The gist of the article is that as we make more and more precise atomic clocks by using higher and higher frequency resonators (like transitioning from cesium atomic clocks that resonate in the microwave range to elements that resonate in the optical range), in some ways they become less and less useful. Eventually we will create (or perhaps y bnow have created) clocks whose frequencies are so high that they are effected by extremely small perturbations in gravity, like tidal effects from the Sun and the Moon. Or perhaps, I wonder, as clocks get more sensitive, even smaller gravitational effects, like a black hole and a neutron star colliding 900 million light years away (which has in fact been detected).

Even today, the cesium and rubidium atomic clocks in GPS satellites have to be adjusted for special (due to the centripetal acceleration of their orbits) and general (orbital altitudes over the center of mass of the Earth) relativistic effects, where, in round numbers, an error of one nanosecond throws the ranging measurement for a single satellite off by about a foot.

Sophia

(This is an NTP server I built for my home network that incorporates a chip-scale cesium atomic clock disciplined to GPS; everyone needs a stratum-0 clock of their own. Also shown: my lab assistant.)

With far more accurate/precise atomic clocks, we won't be able to compare them.
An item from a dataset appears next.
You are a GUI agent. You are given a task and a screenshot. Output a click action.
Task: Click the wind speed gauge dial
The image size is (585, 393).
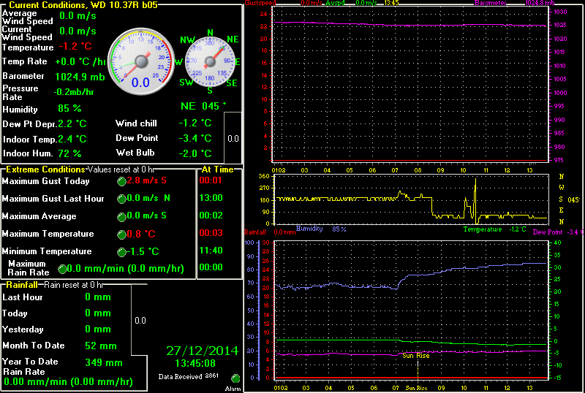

Note that relativistic effects aren't just jitter issues, they affect the fundamental nature of time itself, so it's not just a measurement or equipment issue.

Untitled

(This is a photograph I took in 2018 of part of an experimental ytterbium lattice optical atomic clock at the NIST laboratories in Boulder Colorado.)

One of the problems with optical atomic clocks is that to compare two of them in two locations we have to account for differences in altitude as little as one centimeter; that's how precise these clocks are, and how sensitive they are to general relativistic effects. We simply don't have, and probably can't have, a way to measure altitudes from the center of mass of the Earth that accurately. One of the ways we measure the shape of the "geoid" of the Earth is to (you knew this was coming) compare synchronized/syntonized atomic clocks. So there's definitely a chicken and egg problem.